Re: [dmd-internals] Regarding deprecation of volatile statements

Walter Bright Wed, 01 Aug 2012 10:27:40 -0700


On 7/31/2012 6:59 PM, Alex Rønne Petersen wrote:

On Wed, Aug 1, 2012 at 2:55 AM, Walter Bright <[email protected]> wrote:

On 7/31/2012 10:02 AM, Alex Rønne Petersen wrote:

On Wed, Jul 25, 2012 at 1:20 AM, Walter Bright <[email protected]>
wrote:

On 7/24/2012 3:18 PM, Alex Rønne Petersen wrote:

On Wed, Jul 25, 2012 at 12:11 AM, Walter Bright <[email protected]>
wrote:

On 7/24/2012 2:53 PM, Alex Rønne Petersen wrote:

But shared can't replace volatile in kernel space. shared means
atomics/memory fences which is not what I want - that would just give
me
unnecessary overhead. I want the proper, standard C semantics of
volatile,


C does not have Standard semantics for volatile. It's a giant mess.

Right, it leaves the exact definition of a volatile access to the
compiler.


Right, that's why it is incorrect to refer to it as "standard" behavior.
Behaviors I've seen include various combinations of:

1. disallowing enregistering
2. preventing folding multiple loads/stores together
3. preventing reordering across expressions with volatiles
4. inserting memory load/store fences

As Martin already said, 1 and 2 are exactly what I need,


Why do you need something not to be enregistered? It's usually loaded into a
register before use, anyway. Also, why would you need 2?

I think there may be a misunderstanding. By enregistering I thought
you meant moving something off the stack and into registers
completely.

That's what it means. But also, I have no idea what problem is addressed by notdisallowing register allocation.

  But if I think about it, even that seems unnecessary. 2
and 3 should be enough, as Sean said.

To reiterate, this is why I need to know what problem you are trying to address,rather than going at it from the solution point of view.


For 2, see below (same reason why order matters).

   maybe with
the added clarification that volatile operations cannot be reordered
with respect to each other as David pointed out is the LLVM (and
therefore GCC, as LLVM is GCC-compatible) behavior.


The only reason you'd need reordering prevention is if you had shared
variables.

No. It's very common to use memory-mapped I/O (be it in kernel space
or via files in user space) to create stateful communication.
Reordered or folded operations would completely mess up the protocol.


Communication between what?

    But most relevant C compilers have a fairly sane definition
of this. For example, GCC:
http://gcc.gnu.org/onlinedocs/gcc/Volatiles.html

not the atomicity that people seem to associate with it.


Exactly what semantics are you looking for?

GCC's volatile semantics, pretty much. I want to be able to interact
with volatile memory without the compiler thinking it can optimize or
reorder (or whatever) my memory accesses. In other words, tell the
compiler to back off and leave volatile code alone.


Unfortunately, this is rather vague. For example, how many read/write
operations are there in v++? Optimizing is a terminally nebulous concept.
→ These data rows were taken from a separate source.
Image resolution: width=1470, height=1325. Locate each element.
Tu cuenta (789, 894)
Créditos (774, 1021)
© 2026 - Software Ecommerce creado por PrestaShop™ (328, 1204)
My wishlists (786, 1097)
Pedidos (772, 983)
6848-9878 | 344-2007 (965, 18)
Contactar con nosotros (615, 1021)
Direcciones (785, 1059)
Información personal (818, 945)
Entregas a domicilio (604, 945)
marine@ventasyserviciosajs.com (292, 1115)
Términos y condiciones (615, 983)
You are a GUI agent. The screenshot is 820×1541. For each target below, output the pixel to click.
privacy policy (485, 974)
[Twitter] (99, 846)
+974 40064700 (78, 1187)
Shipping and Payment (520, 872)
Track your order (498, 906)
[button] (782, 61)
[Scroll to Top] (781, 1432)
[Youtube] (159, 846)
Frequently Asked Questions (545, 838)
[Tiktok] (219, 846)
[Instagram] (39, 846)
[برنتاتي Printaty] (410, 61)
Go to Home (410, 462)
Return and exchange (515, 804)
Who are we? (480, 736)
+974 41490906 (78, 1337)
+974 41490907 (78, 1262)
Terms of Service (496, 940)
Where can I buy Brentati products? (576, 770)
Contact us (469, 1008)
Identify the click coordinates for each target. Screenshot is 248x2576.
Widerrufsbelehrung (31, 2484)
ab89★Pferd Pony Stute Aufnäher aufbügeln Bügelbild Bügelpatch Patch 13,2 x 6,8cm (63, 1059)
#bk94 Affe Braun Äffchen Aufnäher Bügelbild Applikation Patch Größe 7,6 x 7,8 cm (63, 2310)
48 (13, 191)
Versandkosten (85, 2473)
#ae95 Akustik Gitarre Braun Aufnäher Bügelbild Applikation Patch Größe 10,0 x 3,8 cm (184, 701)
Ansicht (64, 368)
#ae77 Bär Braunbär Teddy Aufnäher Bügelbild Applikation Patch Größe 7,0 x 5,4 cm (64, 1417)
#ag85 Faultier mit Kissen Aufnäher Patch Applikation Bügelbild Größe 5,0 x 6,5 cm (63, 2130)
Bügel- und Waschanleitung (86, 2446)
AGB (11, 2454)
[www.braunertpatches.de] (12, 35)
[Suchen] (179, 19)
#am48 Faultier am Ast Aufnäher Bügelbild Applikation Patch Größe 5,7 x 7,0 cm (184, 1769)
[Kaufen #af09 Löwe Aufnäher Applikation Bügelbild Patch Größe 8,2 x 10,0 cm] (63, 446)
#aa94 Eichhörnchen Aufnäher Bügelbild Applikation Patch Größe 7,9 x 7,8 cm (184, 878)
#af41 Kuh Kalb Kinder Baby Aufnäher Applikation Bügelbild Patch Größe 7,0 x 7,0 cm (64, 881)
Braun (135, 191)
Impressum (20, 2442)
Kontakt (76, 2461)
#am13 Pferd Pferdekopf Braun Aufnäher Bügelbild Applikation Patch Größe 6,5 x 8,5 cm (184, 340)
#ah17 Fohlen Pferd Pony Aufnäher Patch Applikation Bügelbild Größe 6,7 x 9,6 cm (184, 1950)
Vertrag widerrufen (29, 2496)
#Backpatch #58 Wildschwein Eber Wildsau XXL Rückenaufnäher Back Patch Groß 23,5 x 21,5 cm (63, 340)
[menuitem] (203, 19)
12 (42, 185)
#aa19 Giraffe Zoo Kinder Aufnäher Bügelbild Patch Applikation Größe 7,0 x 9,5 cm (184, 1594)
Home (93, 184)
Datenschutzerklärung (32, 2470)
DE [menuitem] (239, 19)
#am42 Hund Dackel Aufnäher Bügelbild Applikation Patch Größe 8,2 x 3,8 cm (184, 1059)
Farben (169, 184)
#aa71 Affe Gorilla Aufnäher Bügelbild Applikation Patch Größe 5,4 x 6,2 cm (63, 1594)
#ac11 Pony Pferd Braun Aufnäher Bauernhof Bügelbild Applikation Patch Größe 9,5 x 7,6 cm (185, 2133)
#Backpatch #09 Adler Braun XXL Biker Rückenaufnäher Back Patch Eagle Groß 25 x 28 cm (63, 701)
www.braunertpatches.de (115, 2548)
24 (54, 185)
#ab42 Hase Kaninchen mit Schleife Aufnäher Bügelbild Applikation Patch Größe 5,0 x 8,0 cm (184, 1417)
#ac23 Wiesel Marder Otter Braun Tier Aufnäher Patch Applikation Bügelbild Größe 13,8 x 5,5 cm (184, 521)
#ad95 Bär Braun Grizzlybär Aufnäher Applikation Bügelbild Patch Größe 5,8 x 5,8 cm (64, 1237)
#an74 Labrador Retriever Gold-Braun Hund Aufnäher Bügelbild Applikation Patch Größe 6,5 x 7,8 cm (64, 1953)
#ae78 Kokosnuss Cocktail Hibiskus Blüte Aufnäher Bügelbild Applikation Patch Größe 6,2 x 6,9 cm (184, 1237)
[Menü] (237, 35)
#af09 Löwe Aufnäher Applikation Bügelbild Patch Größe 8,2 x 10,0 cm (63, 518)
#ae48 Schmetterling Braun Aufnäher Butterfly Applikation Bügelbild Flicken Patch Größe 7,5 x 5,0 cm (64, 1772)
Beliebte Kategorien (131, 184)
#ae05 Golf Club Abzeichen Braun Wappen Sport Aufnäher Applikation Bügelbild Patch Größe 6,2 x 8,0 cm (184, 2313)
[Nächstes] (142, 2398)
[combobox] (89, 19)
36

How many reads/writes there are is actually irrelevant from my
perspective. The semantics that I'm after will simply guarantee that,
no matter how many, it'll stay at that number and in the defined order
of the v++ operation in the language.


At that number? At what number? And why do you need a defined order, unless
you're doing shared memory?

Of course memory-mapped I/O can be called "shared" memory, but it's
not shared in the traditional sense of concurrency, since memory
barriers wouldn't matter; this is all about constraining the compiler.
While memory barriers can do that, it would be inefficient.

Let's look at it this way. Suppose I have this code:

     class C { int i; }
     C c = ...;

     foo();
     c.i++;
     bar();
     c.i++;
     baz(c);

A clever compiler could trivially spot that c isn't being shared
between threads, assigned to a global, nor passed to any function. So
it's not an unreasonable optimization to rewrite this to:

     C c = ...;

     foo();
     bar();
     c.i += 2;
     baz(c);

However, this would be invalid if some part of c was mapped to some
device or file. Now, when I tack volatile on it like this:

     C c = ...;

     foo();
     volatile { c.i++; }
     bar();
     volatile { c.i++; }
     baz(c);

I'm telling the compiler that these two increments matter. Rewriting
them to a single addition of 2 is not okay. Rewriting them to two
additions of 1 (which is how most compiler IRs represent it anyway) is
perfectly fine if the compiler so desires. Further, by tacking
volatile on here, I'm telling the compiler that the order matters as
well, so the volatile statements may not be reordered with respect to
*each other* (but may be reordered with respect to other statements).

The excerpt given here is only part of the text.